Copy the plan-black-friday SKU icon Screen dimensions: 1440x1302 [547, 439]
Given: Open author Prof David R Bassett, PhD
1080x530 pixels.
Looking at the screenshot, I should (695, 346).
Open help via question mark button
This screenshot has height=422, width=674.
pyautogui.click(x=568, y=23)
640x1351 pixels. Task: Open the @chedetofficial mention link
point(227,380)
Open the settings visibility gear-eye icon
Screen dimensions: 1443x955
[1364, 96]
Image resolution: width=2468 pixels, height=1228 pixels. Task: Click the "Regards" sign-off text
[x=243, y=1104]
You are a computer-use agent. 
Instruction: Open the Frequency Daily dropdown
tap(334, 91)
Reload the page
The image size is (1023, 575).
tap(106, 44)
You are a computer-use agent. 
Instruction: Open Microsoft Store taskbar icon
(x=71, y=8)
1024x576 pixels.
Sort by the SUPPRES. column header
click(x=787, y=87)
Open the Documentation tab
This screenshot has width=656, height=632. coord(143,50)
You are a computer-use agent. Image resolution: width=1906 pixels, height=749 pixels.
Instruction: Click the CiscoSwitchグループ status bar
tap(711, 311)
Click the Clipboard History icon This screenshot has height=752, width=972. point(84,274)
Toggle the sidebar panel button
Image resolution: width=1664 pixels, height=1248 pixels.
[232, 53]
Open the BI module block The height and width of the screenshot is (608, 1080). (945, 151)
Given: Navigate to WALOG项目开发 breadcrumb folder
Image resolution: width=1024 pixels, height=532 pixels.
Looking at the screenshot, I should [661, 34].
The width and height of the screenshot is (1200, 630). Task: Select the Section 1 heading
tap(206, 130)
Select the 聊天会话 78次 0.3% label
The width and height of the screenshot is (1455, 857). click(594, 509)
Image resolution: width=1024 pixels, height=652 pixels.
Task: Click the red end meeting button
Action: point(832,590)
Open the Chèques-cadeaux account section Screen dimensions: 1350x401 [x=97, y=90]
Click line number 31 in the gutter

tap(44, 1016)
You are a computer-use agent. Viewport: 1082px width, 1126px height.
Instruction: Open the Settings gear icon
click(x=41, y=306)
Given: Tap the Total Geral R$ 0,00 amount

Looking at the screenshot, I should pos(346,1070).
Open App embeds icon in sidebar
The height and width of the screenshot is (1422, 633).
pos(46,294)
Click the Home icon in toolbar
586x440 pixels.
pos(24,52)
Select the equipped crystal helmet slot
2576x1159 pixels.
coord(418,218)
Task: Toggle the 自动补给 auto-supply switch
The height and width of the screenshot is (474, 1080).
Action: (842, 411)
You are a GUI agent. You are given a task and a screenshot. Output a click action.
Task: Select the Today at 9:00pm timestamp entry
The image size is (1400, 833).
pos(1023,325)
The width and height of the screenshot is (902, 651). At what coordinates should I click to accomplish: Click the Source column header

----

◆ Exercise
Could you return the lines in the entries above that contain "agent"?

◆ Task response
You are a computer-use agent. 
You are a computer-use agent. 
You are a computer-use agent. Image resolution: width=1906 pixels, height=749 pixels.
You are a computer-use agent. Viewport: 1082px width, 1126px height.
You are a GUI agent. You are given a task and a screenshot. Output a click action.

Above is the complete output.